The project partners recognized the unique opportunity to redevelop the Liberty Bank site, and they approached it as a chance to demonstrate how a community can have a say in how it grows and changes. The partners signed a formal Memorandum of Understanding (MOU) to guide the development of the project.
The project partners will ensure that the building design both appropriately memorializes its history as Liberty Bank and is representative of African American design sensibility.
Community Roots Housing will work with the project partners as well as other community partners to identify Black-owned subcontractors. The project will also recognize the goals of the City of Seattle’s “priority hire” program.
The Community Roots Housing Foundation will commit $5,000 per year for three years to help establish a business innovation fund to support small, Black-owned business development in the Central Area.
Community Roots Housing will develop a partnership with Byrd Barr Place and Africatown that provides the opportunity for African American community-based ownership of the building. Byrd Barr Place will have both a right of first offer and first right of refusal to acquire Liberty Bank after 15 years.
Community Roots Housing will work with Byrd Barr Place and Africatown to affirmatively market available rental units to members of the community that have been historically disenfranchised and displaced by past and present policies/practices. Community Roots Housing will work with the partners to program activities in the building in ways that maximize activation of the building and are reflective of community priorities. Community Roots Housing will further work with partners or other organizations to develop or facilitate access to services that provide a pathway to home ownership, business ownership, and wealth building.
The partnership recognizes that one building is not enough to address the growing issue of displacement in the Central District. The project partners will work with the City of Seattle to explore policies that allow for the prioritization of displaced families and individuals in publicly financed affordable housing.
Community Roots Housing strives to reflect the diversity of the communities it serves. As Community Roots expands its work in the Central District, it will continue its commitment to diversifying the Community Roots Housing Board and staff, as recognized in recent hires and appointments as well as ongoing training.
In order to most appropriately honor the history of this location, Community Roots Housing (formerly Capitol Hill Housing) convened an advisory board that included daughters of the original founders, a former executive director of the bank, long-time community members, leaders in the Central Area, and religious leadership to advise on how to tell the story of Liberty Bank through art, historic documents, and architecture.

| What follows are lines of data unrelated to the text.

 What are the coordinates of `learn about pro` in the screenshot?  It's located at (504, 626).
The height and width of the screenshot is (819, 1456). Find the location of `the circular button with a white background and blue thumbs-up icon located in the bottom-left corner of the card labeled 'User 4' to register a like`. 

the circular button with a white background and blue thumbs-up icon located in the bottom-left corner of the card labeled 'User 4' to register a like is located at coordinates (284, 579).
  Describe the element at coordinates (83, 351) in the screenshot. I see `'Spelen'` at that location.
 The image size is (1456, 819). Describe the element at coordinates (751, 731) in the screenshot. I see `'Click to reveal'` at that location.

In this regard, the project partners are indebted to Joquelyn Duncan, Derryl Durden, Michelle Purnell-Hepburn, Merle Richlen, George Staggers, and Pastor Witherspoon, who together represent a cross-section of Central District leadership and a link to the history of Liberty Bank. Their involvement was critical to ensuring that the legacy will be remembered and appropriately honored.
The advisory board’s final recommendations, released in May 2015, were integrated into the final design.